Last week’s post can be found here. If you would like to post an announcement on Opinio Juris, please contact us.

Weekend Roundup: July 6-12, 2013

by An Hertogen

This week on Opinio Juris, we kicked off our inaugural Emerging Voices symposium with a post by Christopher Warren on the disciplinary fragmentation between law and other areas of the humanities. Fragmentation between different investment regimes prompted Maninder Malli to argue for minilateral approaches in international investment law as a middle ground between atomized BITs and unattainable multilateral initiatives. In his post, Scott Robinson proposed an “Ottawa Process” to achieve an LGBTQ Treaty. Also on human rights, Ruvi Ziegler argued that the European Court of Human Rights has misapplied the ‘margin of appreciation’-doctrine in its decision on expats’ voting eligibility. Otto Spijkers and Arron Honniball rounded up the first week of the symposium with a post on global public participation in the development of the Sustainable Development Goals.

In our regular posts, Chris wrote on the overlapping interests around Okinawan independence and Duncan posted a link to the 2012 edition of the U.S. Department of State’s Digest of U.S. practice in international law. Immunity was the topic of two posts, one by Duncan on the costs of diplomatic immunity for host states, and one by Kristen with an update on the UN’s response to the complaint by Haiti Cholera victimsKevin marvelled again at the broad jurisdiction of the ICC, at least in Crossing Lines.

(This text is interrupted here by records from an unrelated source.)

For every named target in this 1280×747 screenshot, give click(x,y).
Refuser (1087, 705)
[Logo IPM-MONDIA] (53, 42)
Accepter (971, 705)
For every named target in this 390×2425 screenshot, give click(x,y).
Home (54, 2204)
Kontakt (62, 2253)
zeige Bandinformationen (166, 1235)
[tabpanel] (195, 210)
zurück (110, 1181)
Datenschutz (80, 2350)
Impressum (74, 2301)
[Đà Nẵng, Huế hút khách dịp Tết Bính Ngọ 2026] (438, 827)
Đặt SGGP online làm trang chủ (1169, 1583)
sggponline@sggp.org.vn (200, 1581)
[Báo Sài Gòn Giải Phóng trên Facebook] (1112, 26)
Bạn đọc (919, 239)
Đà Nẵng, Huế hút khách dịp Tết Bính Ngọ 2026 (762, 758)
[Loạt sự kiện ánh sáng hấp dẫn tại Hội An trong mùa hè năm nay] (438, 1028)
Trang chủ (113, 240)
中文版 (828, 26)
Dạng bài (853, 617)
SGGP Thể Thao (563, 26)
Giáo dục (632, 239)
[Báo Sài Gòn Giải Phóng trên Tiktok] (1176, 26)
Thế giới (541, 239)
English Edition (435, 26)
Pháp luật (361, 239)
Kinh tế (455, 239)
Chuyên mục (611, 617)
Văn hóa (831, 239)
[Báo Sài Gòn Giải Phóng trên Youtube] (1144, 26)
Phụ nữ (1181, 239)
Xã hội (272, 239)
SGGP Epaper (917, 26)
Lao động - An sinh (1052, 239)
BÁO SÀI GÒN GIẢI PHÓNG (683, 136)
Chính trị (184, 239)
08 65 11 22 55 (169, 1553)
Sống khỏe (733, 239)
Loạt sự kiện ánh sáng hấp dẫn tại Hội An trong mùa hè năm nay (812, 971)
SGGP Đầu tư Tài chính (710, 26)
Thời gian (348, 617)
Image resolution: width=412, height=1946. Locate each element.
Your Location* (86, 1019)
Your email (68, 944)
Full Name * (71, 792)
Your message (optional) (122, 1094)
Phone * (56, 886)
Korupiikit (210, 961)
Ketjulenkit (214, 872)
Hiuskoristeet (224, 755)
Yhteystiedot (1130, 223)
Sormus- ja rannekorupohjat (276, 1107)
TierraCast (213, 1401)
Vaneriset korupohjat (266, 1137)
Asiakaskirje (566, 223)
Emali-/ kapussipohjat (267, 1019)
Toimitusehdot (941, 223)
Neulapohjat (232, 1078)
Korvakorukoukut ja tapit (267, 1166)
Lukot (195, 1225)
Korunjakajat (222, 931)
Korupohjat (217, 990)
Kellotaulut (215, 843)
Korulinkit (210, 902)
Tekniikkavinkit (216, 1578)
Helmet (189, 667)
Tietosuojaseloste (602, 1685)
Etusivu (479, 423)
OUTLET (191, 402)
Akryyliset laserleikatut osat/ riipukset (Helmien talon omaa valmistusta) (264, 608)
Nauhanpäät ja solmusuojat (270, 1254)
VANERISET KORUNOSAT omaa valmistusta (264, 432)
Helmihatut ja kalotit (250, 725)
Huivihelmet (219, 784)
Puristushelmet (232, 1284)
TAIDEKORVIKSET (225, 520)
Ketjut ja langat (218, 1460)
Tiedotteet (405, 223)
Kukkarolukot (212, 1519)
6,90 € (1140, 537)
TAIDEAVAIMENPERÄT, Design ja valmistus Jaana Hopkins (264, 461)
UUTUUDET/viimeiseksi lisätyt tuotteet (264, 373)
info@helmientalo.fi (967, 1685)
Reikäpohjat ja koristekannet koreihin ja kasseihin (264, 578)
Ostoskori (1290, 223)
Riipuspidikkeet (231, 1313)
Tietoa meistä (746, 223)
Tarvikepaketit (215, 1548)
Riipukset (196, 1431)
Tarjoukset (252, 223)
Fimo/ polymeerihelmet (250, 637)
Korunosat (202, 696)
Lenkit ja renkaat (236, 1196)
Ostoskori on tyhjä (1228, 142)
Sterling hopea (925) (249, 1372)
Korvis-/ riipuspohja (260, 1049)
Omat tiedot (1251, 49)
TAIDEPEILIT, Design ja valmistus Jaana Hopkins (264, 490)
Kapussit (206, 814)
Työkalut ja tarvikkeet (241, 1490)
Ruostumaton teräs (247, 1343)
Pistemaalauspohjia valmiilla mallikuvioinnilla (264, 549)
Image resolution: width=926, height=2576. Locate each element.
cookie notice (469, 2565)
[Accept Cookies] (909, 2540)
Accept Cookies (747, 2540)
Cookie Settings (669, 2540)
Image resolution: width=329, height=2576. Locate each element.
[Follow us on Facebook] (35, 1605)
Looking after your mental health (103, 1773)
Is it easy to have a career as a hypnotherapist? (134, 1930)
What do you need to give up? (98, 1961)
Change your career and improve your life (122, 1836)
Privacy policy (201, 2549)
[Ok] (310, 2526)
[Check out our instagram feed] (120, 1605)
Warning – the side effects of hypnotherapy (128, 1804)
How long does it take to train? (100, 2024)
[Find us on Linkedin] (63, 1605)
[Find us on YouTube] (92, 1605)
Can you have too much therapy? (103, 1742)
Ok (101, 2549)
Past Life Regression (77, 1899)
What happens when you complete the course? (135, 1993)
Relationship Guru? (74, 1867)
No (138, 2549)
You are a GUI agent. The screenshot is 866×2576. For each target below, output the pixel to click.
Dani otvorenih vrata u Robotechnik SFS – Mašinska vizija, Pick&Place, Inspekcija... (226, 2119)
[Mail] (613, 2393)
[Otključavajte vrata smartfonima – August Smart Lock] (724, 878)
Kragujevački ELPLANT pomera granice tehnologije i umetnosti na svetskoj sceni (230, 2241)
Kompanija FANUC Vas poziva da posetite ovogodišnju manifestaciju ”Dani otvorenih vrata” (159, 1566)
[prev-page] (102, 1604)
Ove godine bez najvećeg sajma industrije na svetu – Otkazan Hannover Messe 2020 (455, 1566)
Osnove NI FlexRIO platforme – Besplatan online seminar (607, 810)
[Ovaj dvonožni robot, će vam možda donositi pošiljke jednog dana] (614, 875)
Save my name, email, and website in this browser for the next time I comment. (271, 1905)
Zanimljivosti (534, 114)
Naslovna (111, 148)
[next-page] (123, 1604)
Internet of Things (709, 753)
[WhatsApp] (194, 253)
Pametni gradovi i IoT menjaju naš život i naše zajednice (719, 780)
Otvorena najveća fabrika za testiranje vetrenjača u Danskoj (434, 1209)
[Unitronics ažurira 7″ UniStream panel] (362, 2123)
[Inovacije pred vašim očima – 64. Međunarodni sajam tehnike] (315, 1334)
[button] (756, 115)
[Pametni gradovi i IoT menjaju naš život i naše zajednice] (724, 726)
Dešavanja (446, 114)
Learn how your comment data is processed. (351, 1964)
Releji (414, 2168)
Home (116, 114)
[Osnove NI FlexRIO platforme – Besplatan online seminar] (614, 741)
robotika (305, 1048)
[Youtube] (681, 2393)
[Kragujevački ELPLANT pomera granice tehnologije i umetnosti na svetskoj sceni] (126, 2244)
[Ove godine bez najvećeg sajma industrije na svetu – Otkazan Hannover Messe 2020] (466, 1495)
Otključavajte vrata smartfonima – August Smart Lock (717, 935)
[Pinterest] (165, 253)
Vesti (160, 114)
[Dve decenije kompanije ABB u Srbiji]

He was also critical about an op-ed by Ken Roth on the specific direction requirement, which he said conflated different modes of participation.

Our bloggers have also been busy outside the blog: you can read more about Ken’s views on the UN in David Bosco’s interview with him and Brett Schaefer, and about Chris’ work in a report he co-authored on Managing Intractable Conflicts: Lessons from Moldova and Cyprus.

As always, Jessica provided weekday news wraps and we had our weekly listing of events and announcements Deborah also announced an event by the ICRC and the ASIL’s Lieber Society on 150 years of War Regulation.

Many thanks to our Emerging Voices participants, and have a nice weekend!